Information provided START
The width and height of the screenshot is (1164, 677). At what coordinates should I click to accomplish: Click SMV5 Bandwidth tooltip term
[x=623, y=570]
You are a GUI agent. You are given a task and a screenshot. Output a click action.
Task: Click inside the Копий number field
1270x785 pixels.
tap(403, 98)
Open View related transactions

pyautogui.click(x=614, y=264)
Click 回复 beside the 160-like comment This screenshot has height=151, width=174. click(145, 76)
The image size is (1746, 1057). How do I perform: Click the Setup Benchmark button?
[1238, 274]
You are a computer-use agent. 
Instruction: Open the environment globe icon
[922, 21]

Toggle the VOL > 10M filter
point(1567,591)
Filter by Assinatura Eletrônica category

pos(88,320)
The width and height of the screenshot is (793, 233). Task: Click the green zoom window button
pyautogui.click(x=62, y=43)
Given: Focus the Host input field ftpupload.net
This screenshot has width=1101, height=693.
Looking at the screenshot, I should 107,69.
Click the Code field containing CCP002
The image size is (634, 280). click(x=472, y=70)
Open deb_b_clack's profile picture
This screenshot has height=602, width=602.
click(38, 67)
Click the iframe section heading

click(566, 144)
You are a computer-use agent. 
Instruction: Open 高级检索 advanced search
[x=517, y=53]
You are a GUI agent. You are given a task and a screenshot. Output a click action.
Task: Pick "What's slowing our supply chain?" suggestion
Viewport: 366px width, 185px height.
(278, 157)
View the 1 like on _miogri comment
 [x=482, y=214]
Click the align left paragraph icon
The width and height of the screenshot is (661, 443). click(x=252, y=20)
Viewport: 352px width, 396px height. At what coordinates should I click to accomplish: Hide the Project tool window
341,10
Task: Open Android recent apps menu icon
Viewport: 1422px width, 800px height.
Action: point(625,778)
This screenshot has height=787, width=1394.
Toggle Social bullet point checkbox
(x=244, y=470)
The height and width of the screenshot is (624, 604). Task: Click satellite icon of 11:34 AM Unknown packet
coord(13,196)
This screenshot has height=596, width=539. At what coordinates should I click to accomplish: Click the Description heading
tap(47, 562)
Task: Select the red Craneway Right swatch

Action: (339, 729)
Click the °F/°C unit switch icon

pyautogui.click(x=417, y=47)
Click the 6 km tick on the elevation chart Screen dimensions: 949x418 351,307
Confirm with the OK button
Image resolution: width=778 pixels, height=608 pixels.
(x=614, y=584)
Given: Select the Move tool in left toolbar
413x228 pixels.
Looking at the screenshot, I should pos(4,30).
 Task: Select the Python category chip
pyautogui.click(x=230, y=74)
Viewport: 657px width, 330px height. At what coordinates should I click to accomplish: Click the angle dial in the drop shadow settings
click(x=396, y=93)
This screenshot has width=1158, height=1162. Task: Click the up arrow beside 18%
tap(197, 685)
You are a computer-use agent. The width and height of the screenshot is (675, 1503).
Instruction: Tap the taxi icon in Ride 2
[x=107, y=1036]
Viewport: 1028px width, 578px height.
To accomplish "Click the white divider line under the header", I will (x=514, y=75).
Information provided END
In the entries above, find the line holding "413x228 pixels." and the line holding "Viewport: 1028px width, 578px height.", then retype exactly those two lines and every line between them, and nothing else.

### [Expected answer]
413x228 pixels.
Looking at the screenshot, I should pos(4,30).
 Task: Select the Python category chip
pyautogui.click(x=230, y=74)
Viewport: 657px width, 330px height. At what coordinates should I click to accomplish: Click the angle dial in the drop shadow settings
click(x=396, y=93)
This screenshot has width=1158, height=1162. Task: Click the up arrow beside 18%
tap(197, 685)
You are a computer-use agent. The width and height of the screenshot is (675, 1503).
Instruction: Tap the taxi icon in Ride 2
[x=107, y=1036]
Viewport: 1028px width, 578px height.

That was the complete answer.